Kur’ân Mahluk mudur?
Kur’ân Mahlûk mudur?
Bu mesele, İmam Ahmed b. Hanbel’in meşhur mihnesinin yaşanmasına sebep olup, kelam ilminin ortaya çıkışındaki en büyük etkenlerden biri olmuş ve tarihte İslam mezhepleri arasında sıkça tartışılmış çetrefilli bir meseledir.
Bu konu hakkında Ehl-i sünnetin görüşü, doğruluğu iddia edilen her cümlede yapıldığı gibi, cümlenin doğru olduğuna hüküm vermeden önce mevzu ve mahmul yani özne ve yüklemden ne kastedildiğini iyice anlamaktır.
Şüphesiz Kur’ânın ya da mahluk olmanın ne demek olduğunu bilmeyen kişi, “Kur’ân mahluktur” ya da “Kurân mahluk değildir” cümlelerinin doğru olduğunu söyleyemeyecektir. Dolayısıyla bu hükümleri vermeden önce, Kur’ân’dan ve mahluktan ne kastedildiğini bilmek gerekir.
Mahluk, lügat manasıyla “yaratılan, sonradan meydana gelen, hadis” gibi manalara gelir. Mahlukun ne demek olduğu açıktır.
Kur’ân kelimesinin manasına girmeden önce ise, “kelamullah”tan, yani Allah’ın ﷻ kelam sıfatından bahsetmek gerekir.
Kelam-ı Nefsî ve Kelam-ı Lafzî Farkı
Ehl-i sünnete göre Allah’ın kelam sıfatı, ses ve harf olmayıp ilim, kudret ve iradeden farklı kadim bir sıfattır. Kelam ıstılahında buna “kelam-ı nefsî” denir. Nitekim insanın ağzından çıkan ses ve harflere kelam denilse de hakiki kelam, dışarıya vurmadan önce ifade edebilme yetisinin bir neticesi olarak içinde kurduğu manalardır. İşte buna kelam-ı nefsî denir. Allah’ın ﷻ, kelam sıfatında azalara, ses ve harf gibi aletlere ve vasıtalara muhtaç olması imkânsız olduğundan, O’nun zatıyla kaim olan ve mahluk olmayan kelam sıfatı, kelam-ı nefsîdir. Bu kelam-ı nefsinin, sonradan lafızlara dökülmüş hali ise bizim ibadetlerimizde okuduğumuz Kuran’dır. İşte buna kelam-ı lafzî denir. [1]

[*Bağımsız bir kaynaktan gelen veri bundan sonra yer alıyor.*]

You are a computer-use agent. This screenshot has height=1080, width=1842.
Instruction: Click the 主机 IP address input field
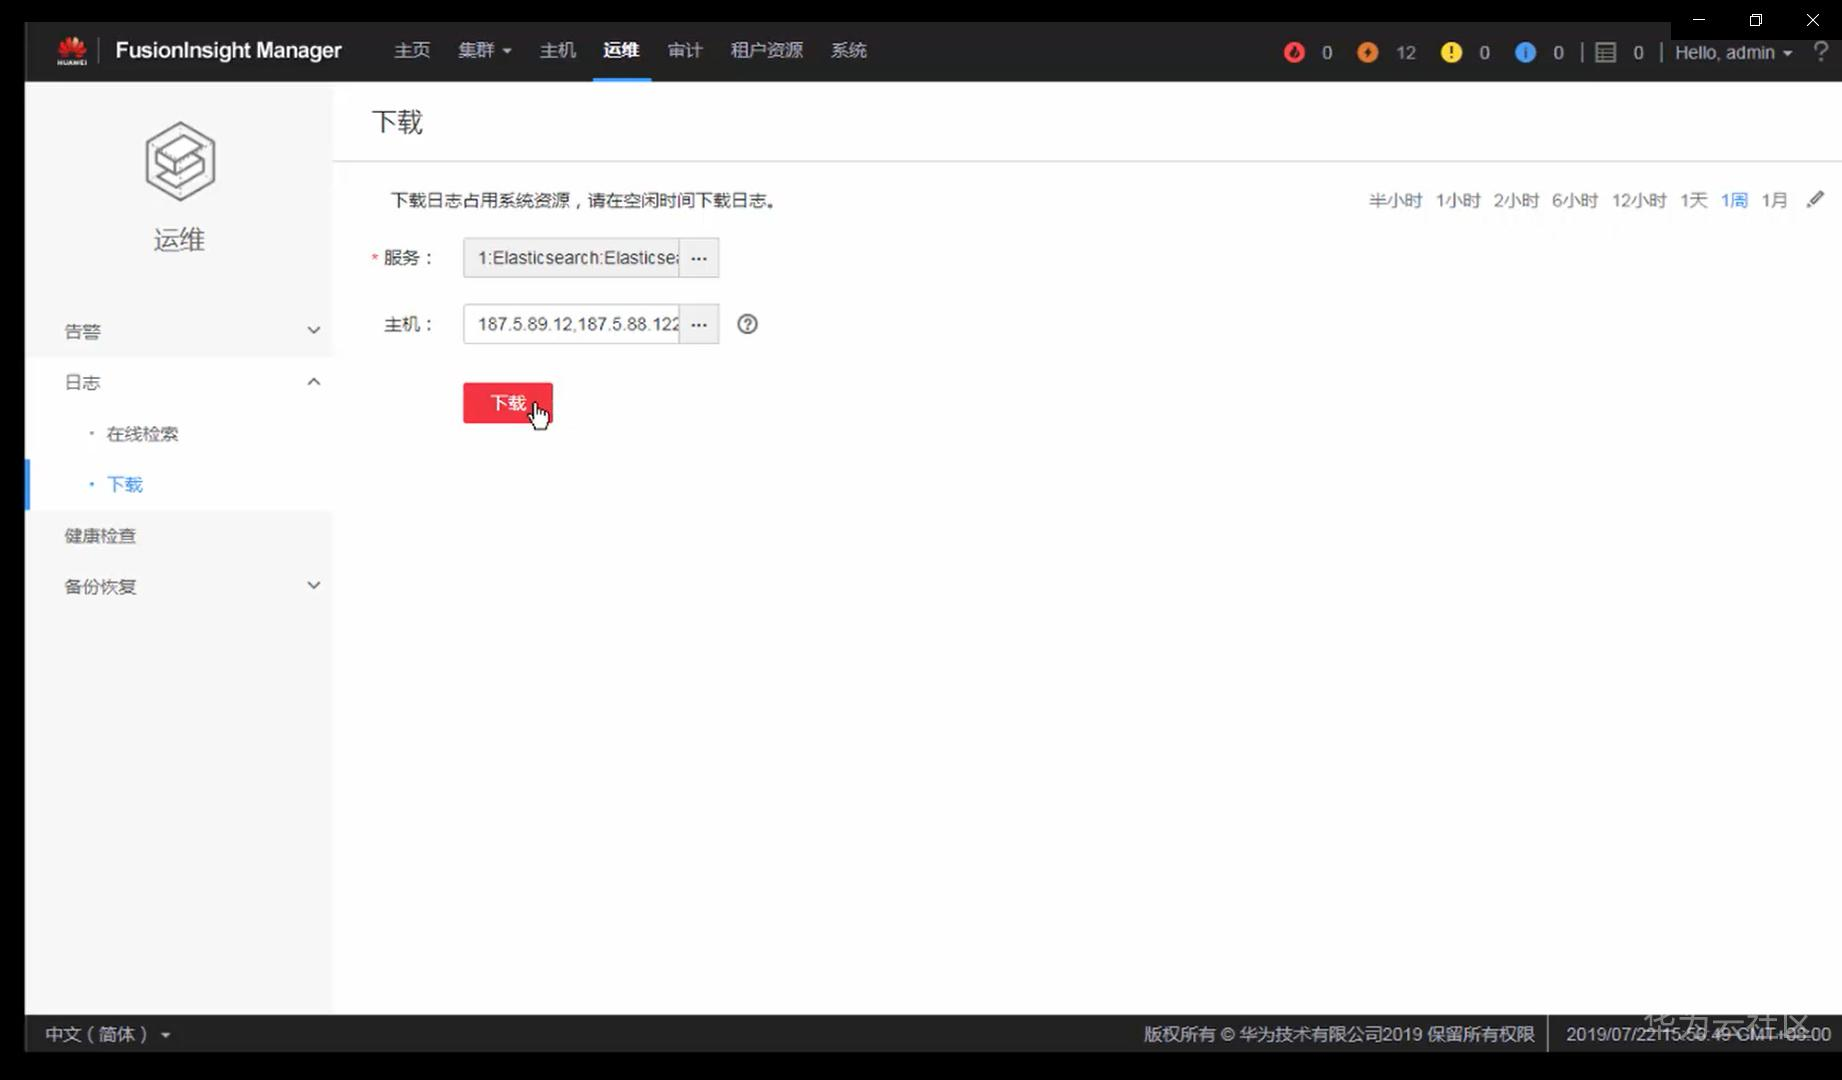573,324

Özetle “Allah’ın kelamı” dendiği zamanda, zatıyla kaim olan kadim “kelam-ı nefsî” kastedilebileceği gibi, bizim okuduğumuz hâdis olan “kelam-ı lafzî” de kastedilebilir. Birincisine “Allah’ın kelamı” denmesi açıktır. Zira o, Allah’ın sıfatıdır. Bu tıpkı “Allah’ın bilmesi, görmesi, kadir olması” dememiz gibidir. İkincisine “Allah’ın kelamı” denmesi ise, o lafızları Allah’ın yaratmış olup, özel olarak Peygamberimize indirmiş olması itibarıyladır. Bu tıpkı Kabe’ye “Allah’ın evi” denmesi gibidir.
Bunlar anlaşıldıktan sonra diyebiliriz ki, “Kur’ân” derken maksat, ses ve harf olmayan kelam-ı nefsî ise bu mahluk değildir ve kadimdir. Çünkü Allah’ın sıfatıdır ve Allah’ın sıfatlarının mahluk olması mümkün değildir. Eğer “Kur’ân” derken maksat, sesler, harfler ve mushafta yazılan lafızlarsa, bunun mahluk ve hâdis olduğu açıktır.
[1] Bkz. el-Gazâlî, el-İktisâd fi’l-İ‘tikâd, Thk. Enes Muhammed Adnan eş-Şerfâvî, Dâru’l-Minhâc, s. 183-184.